Finish the first draft

I’m a writer who finds it impossible to plot out the entire story before I begin, and I’ve found that the best way to work is to keep writing to the end (no matter how rubbish it is). I don’t go back to polish what I’ve already written, otherwise, I’d never finish the damn thing. Once I have a first draft, then the real work begins.

Silent Voices

Silent Voices

Editors are guardian angels

When I secured my first Bookouture publishing contract, I had no idea what the editing process was all about. I soon learned, and in time I embraced it. My editor, Lydia Vasser Smith, is my right hand at the moment. She can see things I thought I’d written but hadn’t; things I wrote but were unnecessary. You get the gist. My editor supplements my writing by possessing skills I don’t have. Team work is everything.

Write every day

What works for me is to write every day. I have an awful memory and if I leave the story for a couple of days (or, God forbid, a week) I honestly can’t remember what I’ve already written just two or even ten chapters earlier. And that causes me untold misery. What happens when I can’t remember what’s gone before? I end up writing the same thing twice. Word for word. There must be a name for this affliction! But to keep the story fresh, I sit at the laptop each morning and write. Every day. My deadlines are too tight to be writing the same thing twice!

Character names

I tend to create a lot of characters in my multi-layered plots so naming my characters is very important. I need the reader to remember the characters by name even if the physical description is sparse. So how do I get names for these fictional characters? Sometimes I sit in front of the TV watching the multitude of names at the end of a film scroll before my eyes. I write down a forename from one, and a surname from another and so on. Another device I use is when I’m strolling around the cemetery I read the names of long dead people inscribed on headstones; I can resurrect them in my novels. I mostly mix up surnames and forenames and try to keep a log of the names I’ve used in previous novels.

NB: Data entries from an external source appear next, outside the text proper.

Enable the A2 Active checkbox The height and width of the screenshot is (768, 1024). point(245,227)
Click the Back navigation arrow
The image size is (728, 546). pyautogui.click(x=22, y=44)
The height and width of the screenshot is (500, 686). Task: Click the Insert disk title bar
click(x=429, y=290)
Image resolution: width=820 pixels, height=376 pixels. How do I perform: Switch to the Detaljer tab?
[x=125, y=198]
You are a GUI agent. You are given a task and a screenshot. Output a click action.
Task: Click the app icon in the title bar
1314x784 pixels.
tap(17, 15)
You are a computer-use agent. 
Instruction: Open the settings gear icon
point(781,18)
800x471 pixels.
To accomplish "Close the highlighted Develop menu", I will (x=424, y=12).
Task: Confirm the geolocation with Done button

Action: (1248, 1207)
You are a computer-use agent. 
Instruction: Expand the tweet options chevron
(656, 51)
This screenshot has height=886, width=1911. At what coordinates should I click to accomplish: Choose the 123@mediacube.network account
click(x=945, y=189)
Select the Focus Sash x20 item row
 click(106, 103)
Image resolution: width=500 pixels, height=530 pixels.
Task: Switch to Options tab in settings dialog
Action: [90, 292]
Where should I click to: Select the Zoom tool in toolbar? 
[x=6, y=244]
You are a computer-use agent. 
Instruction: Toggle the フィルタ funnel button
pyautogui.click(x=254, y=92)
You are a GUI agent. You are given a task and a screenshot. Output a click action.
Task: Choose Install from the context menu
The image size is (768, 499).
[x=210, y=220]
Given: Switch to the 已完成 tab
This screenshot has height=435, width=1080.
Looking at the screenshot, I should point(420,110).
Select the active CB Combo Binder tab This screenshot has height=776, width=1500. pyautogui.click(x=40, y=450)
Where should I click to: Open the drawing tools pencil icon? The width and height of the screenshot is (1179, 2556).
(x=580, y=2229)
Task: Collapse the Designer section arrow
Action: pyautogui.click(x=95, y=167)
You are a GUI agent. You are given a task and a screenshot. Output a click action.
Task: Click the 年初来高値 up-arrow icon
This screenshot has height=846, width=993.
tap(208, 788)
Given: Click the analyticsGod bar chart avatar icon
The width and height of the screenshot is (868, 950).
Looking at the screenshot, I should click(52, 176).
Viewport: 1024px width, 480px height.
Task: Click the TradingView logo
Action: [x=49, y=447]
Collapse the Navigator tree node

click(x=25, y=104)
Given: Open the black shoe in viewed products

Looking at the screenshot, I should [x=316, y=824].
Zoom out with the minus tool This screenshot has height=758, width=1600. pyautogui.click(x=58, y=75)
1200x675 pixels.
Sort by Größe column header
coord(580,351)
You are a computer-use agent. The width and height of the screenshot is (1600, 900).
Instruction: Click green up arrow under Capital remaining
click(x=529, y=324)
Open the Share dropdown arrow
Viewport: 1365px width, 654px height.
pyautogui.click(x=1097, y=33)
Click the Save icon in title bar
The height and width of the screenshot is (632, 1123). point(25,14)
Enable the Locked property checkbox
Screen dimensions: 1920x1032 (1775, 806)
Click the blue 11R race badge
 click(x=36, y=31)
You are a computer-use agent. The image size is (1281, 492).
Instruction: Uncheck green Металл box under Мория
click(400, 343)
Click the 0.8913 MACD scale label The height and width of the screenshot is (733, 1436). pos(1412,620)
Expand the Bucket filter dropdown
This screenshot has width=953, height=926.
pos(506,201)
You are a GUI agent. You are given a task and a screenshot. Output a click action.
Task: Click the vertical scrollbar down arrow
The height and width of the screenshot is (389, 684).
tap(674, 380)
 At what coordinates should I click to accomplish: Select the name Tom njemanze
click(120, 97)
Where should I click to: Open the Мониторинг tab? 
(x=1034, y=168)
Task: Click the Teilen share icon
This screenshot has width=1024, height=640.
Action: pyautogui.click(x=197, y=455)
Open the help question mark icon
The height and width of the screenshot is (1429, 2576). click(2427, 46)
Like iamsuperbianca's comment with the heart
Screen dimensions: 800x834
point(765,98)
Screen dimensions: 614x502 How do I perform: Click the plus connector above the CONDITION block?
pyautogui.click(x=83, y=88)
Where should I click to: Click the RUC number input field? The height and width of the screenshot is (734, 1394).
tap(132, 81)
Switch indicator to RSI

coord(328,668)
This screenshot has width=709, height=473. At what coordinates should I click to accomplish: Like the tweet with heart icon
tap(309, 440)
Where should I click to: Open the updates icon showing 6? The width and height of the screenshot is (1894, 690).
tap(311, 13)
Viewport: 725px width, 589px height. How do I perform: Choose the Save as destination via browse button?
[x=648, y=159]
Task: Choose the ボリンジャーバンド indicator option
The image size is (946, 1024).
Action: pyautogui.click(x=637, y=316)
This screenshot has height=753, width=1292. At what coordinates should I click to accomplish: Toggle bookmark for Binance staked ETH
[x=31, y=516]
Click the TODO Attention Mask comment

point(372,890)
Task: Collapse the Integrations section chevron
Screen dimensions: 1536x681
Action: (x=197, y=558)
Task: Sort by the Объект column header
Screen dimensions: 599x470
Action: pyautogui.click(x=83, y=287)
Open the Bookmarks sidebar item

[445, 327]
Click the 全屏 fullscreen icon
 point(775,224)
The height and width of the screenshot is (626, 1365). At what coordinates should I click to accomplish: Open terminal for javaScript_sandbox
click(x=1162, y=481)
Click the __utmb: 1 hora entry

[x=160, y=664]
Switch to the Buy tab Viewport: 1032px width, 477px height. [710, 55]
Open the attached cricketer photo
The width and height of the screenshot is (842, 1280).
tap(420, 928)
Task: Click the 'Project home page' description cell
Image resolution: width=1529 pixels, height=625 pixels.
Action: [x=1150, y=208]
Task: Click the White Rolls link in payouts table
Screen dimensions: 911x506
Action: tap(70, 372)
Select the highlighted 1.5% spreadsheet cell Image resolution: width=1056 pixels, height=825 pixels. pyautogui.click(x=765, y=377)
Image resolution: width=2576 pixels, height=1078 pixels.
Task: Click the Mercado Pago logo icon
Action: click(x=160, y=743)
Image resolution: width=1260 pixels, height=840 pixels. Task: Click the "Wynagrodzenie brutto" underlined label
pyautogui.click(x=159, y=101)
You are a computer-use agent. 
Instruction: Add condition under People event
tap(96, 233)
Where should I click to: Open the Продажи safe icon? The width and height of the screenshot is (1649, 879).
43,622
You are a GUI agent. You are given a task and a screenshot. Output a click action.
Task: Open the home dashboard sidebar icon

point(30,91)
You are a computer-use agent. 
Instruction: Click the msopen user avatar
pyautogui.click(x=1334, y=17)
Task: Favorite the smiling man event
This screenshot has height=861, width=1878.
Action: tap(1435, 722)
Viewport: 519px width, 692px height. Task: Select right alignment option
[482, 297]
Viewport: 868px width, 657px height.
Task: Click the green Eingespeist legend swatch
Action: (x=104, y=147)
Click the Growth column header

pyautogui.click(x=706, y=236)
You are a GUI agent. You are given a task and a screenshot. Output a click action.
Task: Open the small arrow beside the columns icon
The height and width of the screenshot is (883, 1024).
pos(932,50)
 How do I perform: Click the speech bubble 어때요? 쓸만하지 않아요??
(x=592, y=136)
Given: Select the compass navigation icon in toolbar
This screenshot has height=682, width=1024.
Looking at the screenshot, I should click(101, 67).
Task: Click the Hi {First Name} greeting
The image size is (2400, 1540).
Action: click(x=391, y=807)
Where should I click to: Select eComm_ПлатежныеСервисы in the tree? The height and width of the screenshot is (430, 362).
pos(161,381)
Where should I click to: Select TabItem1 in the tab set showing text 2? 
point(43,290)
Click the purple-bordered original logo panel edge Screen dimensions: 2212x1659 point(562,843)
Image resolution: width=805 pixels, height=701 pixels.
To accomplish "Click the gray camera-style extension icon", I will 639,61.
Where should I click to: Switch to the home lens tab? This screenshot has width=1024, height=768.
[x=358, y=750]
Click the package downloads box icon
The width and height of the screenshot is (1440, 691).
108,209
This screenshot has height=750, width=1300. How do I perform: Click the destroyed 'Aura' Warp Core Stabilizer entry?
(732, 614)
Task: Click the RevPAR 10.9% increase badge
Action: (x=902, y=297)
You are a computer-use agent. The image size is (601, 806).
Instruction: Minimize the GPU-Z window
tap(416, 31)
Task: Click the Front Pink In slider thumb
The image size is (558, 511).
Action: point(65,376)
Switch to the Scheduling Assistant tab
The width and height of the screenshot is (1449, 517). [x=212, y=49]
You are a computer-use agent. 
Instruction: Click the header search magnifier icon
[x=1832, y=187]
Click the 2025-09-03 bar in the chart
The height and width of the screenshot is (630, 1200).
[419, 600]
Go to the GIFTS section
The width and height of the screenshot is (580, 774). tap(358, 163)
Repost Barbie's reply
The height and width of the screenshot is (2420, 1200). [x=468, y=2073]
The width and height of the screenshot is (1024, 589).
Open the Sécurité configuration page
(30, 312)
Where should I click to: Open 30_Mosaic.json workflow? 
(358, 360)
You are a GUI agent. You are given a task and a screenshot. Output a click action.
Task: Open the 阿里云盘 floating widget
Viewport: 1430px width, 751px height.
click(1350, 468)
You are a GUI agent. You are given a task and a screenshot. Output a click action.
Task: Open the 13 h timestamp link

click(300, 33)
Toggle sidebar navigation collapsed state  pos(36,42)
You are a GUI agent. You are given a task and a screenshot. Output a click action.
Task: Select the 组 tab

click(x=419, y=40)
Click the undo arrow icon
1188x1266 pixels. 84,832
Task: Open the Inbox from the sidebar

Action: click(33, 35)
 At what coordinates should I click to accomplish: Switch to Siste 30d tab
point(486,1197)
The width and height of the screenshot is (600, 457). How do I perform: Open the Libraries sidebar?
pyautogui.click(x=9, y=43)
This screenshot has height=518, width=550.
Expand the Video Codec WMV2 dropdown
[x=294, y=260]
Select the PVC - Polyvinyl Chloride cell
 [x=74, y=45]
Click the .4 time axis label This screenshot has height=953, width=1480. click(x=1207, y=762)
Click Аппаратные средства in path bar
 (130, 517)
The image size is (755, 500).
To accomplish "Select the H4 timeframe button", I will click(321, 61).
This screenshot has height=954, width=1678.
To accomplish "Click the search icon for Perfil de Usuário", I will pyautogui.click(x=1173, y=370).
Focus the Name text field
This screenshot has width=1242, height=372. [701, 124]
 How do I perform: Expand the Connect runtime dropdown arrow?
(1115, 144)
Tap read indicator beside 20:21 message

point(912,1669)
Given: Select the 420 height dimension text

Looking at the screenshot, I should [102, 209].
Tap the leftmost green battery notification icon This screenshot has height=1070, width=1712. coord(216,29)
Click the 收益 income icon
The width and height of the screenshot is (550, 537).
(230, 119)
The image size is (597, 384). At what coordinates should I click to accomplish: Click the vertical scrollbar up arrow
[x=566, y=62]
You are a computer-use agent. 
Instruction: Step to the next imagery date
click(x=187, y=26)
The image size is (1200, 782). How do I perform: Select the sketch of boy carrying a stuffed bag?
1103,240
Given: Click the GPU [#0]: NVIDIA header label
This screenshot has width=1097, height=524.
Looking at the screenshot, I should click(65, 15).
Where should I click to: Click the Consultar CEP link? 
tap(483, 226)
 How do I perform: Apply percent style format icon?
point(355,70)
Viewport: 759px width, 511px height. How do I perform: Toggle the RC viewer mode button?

Find and replace – use with caution

I’ve learned the hard way to stop and think before I use the Find and Replace tool on Word. I had a character called Ted in one of my books and his name was Ted Bannon. Somehow I kept imagining Ted Bundy so I had to change it. I clicked Find and Replace and OMG, every single word in the book that ended in ted, changed to Giles, the new name I’d picked!

Imagine it. She waited became she waitgiled. He wanted became He wangiled. You get the picture. After a lot of tearing out of hair and gnashing of teeth, and frantic phone calls to my tech savvy friends, I succeeded in correcting my error. I won’t make that mistake again.

Back up like there’s no tomorrow

What would happen if I lost my laptop? What would happen if my work became corrupted? I’ve had days where I’ve stared open-mouthed at the screen and nothing is happening. Where the hell is the document? I’ve read of instances where an author has exited a train without their laptop (with a year’s worth of words). Things that can go wrong are limitless. Moral of the story… back up your work every day to the cloud (I had to ask my son to show me this and I still don’t understand it but I do it). Alternatively, backup to an exernal hard drive and keep it in a different place to your laptop. Or email your days work to yourself. Believe me, it will save untold angst and trauma if you somehow lose the document or the laptop.

The proof is in the proofing

The final stage in the writing process that I have with my book, is proofreading. I find this such a chore as I’m no longer creating something new but reading over what I have already created and edited, while at the same time I’m itching to get working on the next book. I’ve been with these 110,000 or so words for at least six months and no matter how careful I do the proofreading, something will get through and being a perfectionist, that fills me with horror. On the flip side, I’m seeing the book laid out in typeset for the first and last time, and it gives me a sense of achievement that after my eyes go over it this final time, the next eyes belong to the reader. I then let my baby go and hope that you love it as much as I do.